As a recent graduate with a passion for data engineering. I have hands-on experience working with tools such as Azure SQL, Databricks, and Azure Data Factory. Additionally, I have a strong foundation in Python, SQL enabling me to contribute effectively to building scalable data solutions. I am excited to start my career and leverage my skills to solve complex data challenges.
Executed data extraction from PDFs using Azure AI Form Recognizer, performed insightful exploratory data analysis in retail domain, and conducted theoretical research on Zero-Shot Text Classification.
Technologies used: Python, Pandas, Matplotlib, Seaborn, Azure Blob Storage, Azure AI Form Recognizer.
Python for Data Analytics
SQL
Power BI
MongoDB
Azure Services
Jupyter Notebook
DataBricks
Machine Language
Java Programming
Web Technologies
Python
C Programming
PHP6
Data Mining
Data Structure and Algorithms
Figma, Canva
· Coursera Certification - Data Analysis with Python from IBM
· Microsoft Certified: Azure Fundamentals (AZ900)
Historical Data Ingestion and Transformation using Azure Data Factory (ADF)
This project focuses on ingesting and processing both historical and real-time data for an e-commerce platform. Historical data is ingested from Azure Blob Storage. ADF pipelines orchestrate the movement and transformation of this data, automating tasks like copying Parquet files to Azure SQL and Cosmos DB.
Technology Used – Azure Data Factory, Azure SQL, Cosmos DB, Azure Event Hub, and Databricks for data transformation and storage.
Data Analytics and Prediction for Movies
Analytics to Predict the Type and Language of the movie that a person of a particular age and gender would prefer and would be most interested in.
Technology Used – Python and its Libraries, Support Vector Machine Algorithm.
News Classification with Machine Learning
Implementing a Machine Learning Model on Websites that read the News Headlines or the content of the news and classifies the Category of the News.
Technology Used – Python and its libraries (Pandas and numpy), Multinomial Naïve Bayes algorithm for Classification.
Static Website Hosting Using AWS
Hosting a static website with AWS E2 storage for efficient and easy accessibility of the fully functioning website.
Technology Used – MYSQL, PHP, HTML, CSS, AWS E2 services.
TRANSLATE+
Translate+ is an all-in-one tool for language translation.
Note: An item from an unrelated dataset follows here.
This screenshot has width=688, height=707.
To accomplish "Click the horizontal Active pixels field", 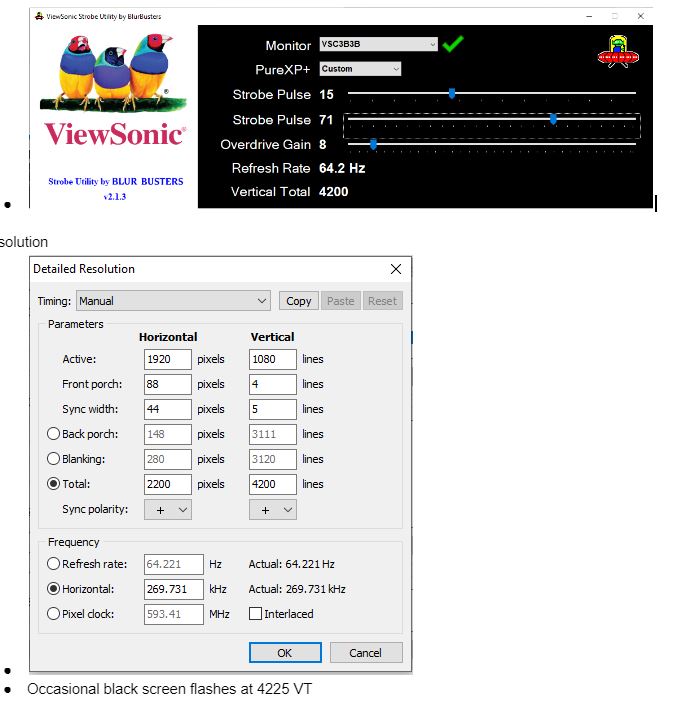I will 167,359.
It incorporates speech recognition, image-text recognition, Translation, and conversion into Various Formats.
Technology Used –Python and Several of its libraries, Open CV, Speech Recognition, Langdetect, GoogleTrans, gTTs, pyQT5.
Heart Disease Prediction Using Logistic Regression
Implementing a Machine Learning Model on the Cleveland Heart Disease Dataset and predicting the presence of heart disease based on various attributes
Technology Used – Python and its libraries (Pandas and sklearn), Logistic Regression for Classification.
Security Essentials: SPAM detection using Machine Language, Prevention and Demonstration of SQL Injection and CSRF attack.
A Website used for testing and securing purpose to show the Implementation of various security strategies. Technology Used – HTML, CSS, nodejs, jquery, python and its libraries, support vector machine and random forest algorithm for spam detection in emails.